# PROBLEM TO SOLVE
In the output, include exactly the lines from the beginning of the records up to and including the one that contains "You are a computer-use agent. The", and leave out the pictures.

# DATA SHOWN
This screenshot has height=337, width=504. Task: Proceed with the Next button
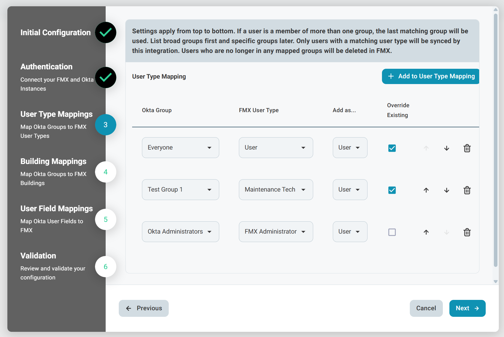pyautogui.click(x=467, y=308)
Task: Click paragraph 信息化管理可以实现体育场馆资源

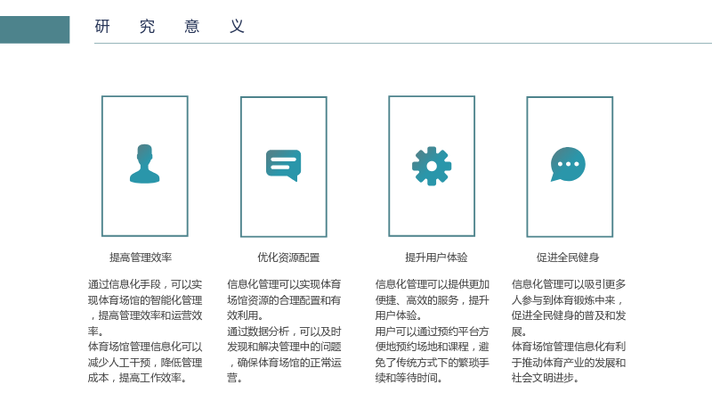Action: click(284, 299)
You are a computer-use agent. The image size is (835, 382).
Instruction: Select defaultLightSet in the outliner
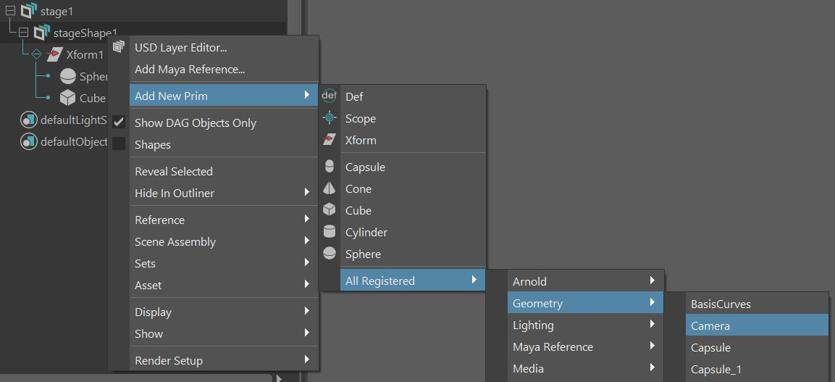click(73, 120)
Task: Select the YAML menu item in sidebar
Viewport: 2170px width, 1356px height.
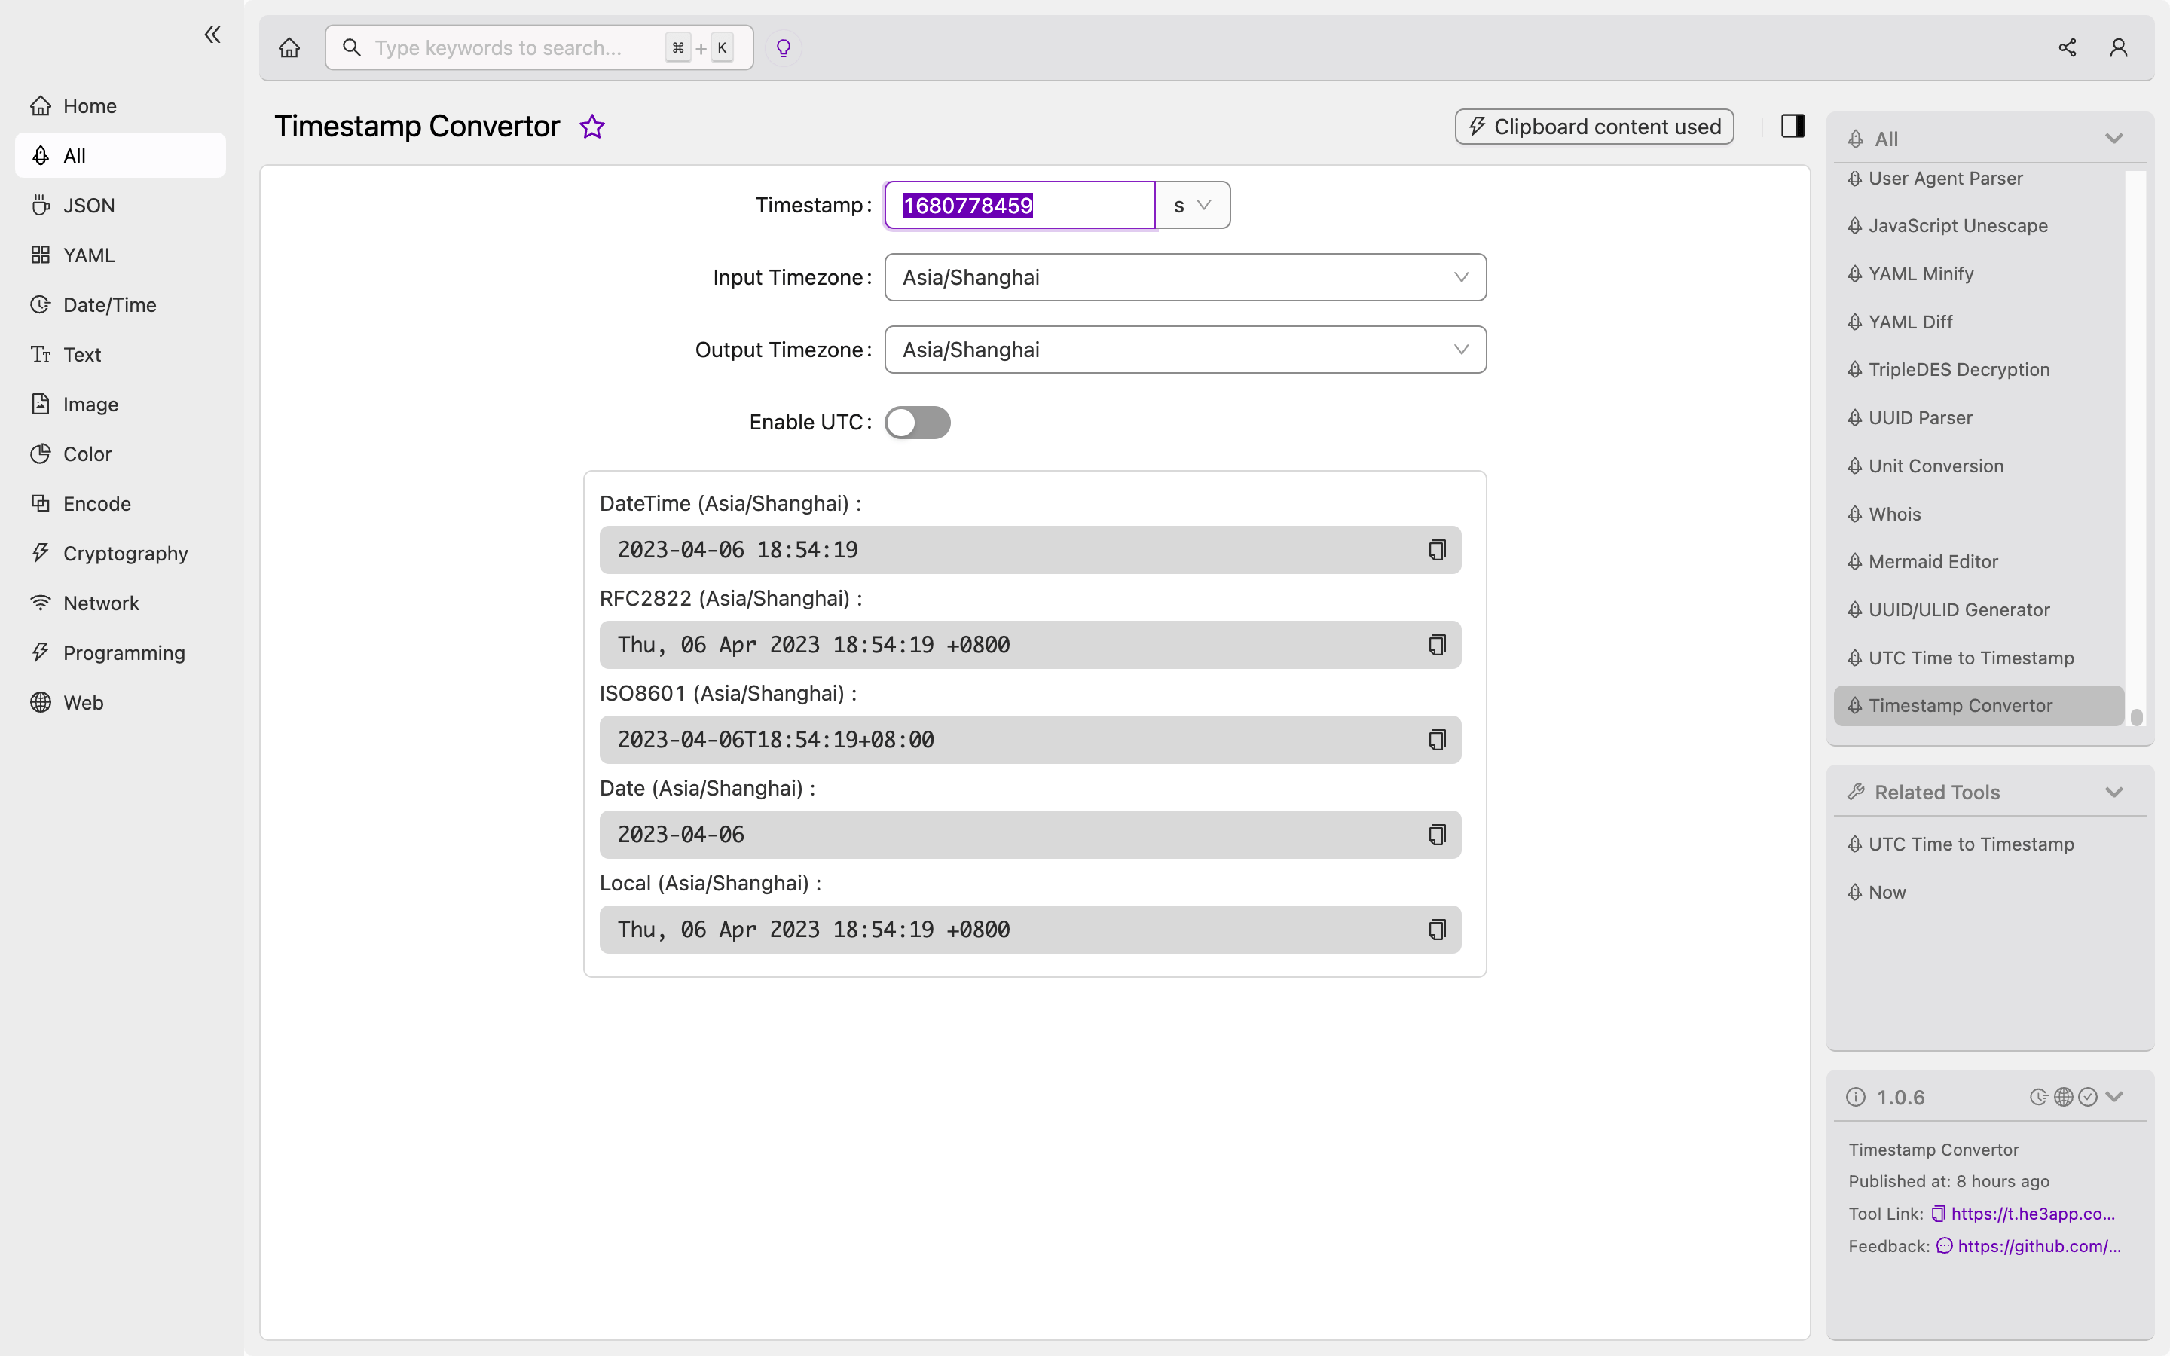Action: [x=89, y=255]
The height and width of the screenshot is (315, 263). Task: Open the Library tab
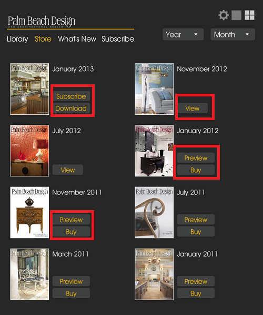[x=17, y=39]
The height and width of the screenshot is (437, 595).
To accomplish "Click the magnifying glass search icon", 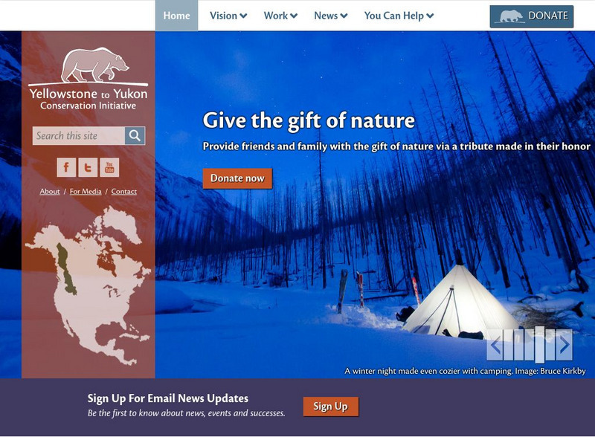I will click(135, 135).
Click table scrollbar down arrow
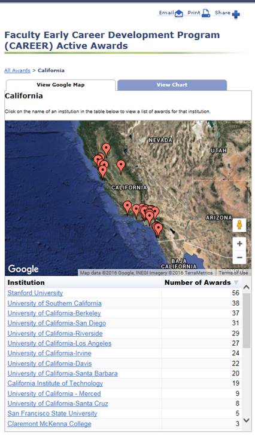 pyautogui.click(x=246, y=420)
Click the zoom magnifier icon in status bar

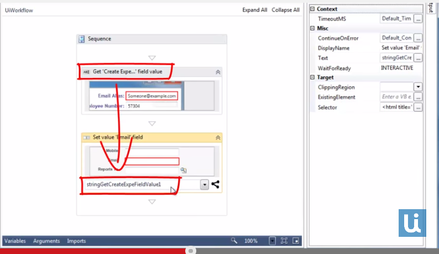coord(234,241)
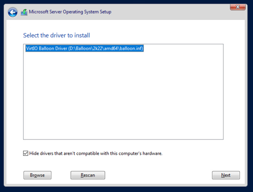253x192 pixels.
Task: Choose the balloon.inf driver from the list
Action: click(85, 48)
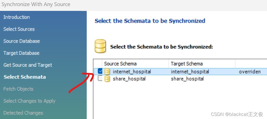Open Get Source and Target step
This screenshot has height=119, width=267.
point(28,65)
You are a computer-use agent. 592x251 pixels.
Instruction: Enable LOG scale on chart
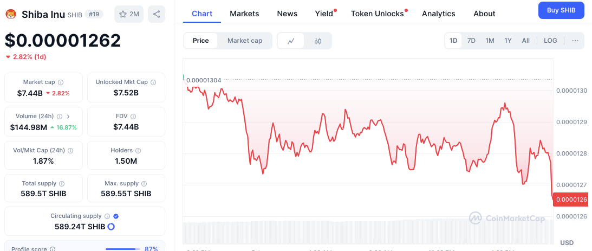pyautogui.click(x=550, y=41)
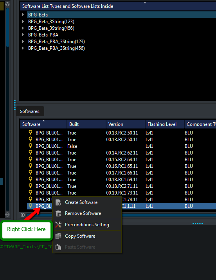Viewport: 216px width, 280px height.
Task: Select Preconditions Setting in the context menu
Action: (x=87, y=225)
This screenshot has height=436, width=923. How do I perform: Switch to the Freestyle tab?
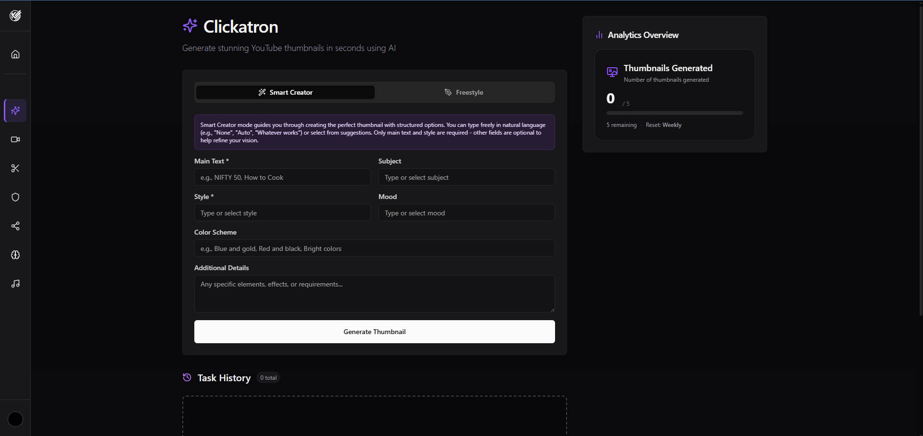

# EXPECTED ANSWER
This screenshot has height=337, width=504. Task: Proceed with the Next button
pyautogui.click(x=467, y=308)
Task: Click paragraph 信息化管理可以实现体育场馆资源

Action: click(284, 299)
You are a computer-use agent. The image size is (835, 382).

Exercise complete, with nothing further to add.